** Directions for this task **
When you come to the line with "Network Map (2314, 28)", begin repeating; continue exactly through the final line of the records and include nothing from before.

(Saved data entries)
↓↓↓

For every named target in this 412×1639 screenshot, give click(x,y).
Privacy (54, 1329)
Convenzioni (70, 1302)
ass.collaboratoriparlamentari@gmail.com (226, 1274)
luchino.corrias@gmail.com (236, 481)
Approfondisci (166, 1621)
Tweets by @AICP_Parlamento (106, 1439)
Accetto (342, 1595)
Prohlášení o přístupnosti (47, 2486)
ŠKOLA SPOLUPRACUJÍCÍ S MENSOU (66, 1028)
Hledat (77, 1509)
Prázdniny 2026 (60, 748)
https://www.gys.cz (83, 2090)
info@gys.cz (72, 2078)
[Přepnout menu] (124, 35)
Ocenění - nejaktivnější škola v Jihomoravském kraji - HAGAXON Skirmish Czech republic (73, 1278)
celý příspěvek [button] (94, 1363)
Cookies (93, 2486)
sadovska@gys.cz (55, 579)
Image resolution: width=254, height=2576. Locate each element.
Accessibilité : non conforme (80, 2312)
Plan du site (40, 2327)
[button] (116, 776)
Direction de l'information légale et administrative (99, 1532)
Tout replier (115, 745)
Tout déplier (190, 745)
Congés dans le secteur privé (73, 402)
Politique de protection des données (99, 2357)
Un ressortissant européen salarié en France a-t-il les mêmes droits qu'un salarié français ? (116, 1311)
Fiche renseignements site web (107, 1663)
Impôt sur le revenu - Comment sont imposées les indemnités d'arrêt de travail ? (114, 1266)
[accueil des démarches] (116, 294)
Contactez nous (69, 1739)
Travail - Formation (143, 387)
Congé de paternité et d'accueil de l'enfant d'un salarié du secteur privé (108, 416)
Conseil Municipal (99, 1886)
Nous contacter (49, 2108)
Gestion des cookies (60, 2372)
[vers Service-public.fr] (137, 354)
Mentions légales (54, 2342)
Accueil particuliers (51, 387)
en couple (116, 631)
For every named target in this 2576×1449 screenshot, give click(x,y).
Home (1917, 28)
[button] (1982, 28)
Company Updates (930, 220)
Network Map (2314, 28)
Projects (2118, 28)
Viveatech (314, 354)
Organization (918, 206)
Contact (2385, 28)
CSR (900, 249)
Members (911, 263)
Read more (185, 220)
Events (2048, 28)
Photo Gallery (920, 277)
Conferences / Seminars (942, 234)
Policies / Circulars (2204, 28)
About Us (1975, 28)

↑↑↑

** Exercise result **
Network Map (2314, 28)
Projects (2118, 28)
Viveatech (314, 354)
Organization (918, 206)
Contact (2385, 28)
CSR (900, 249)
Members (911, 263)
Read more (185, 220)
Events (2048, 28)
Photo Gallery (920, 277)
Conferences / Seminars (942, 234)
Policies / Circulars (2204, 28)
About Us (1975, 28)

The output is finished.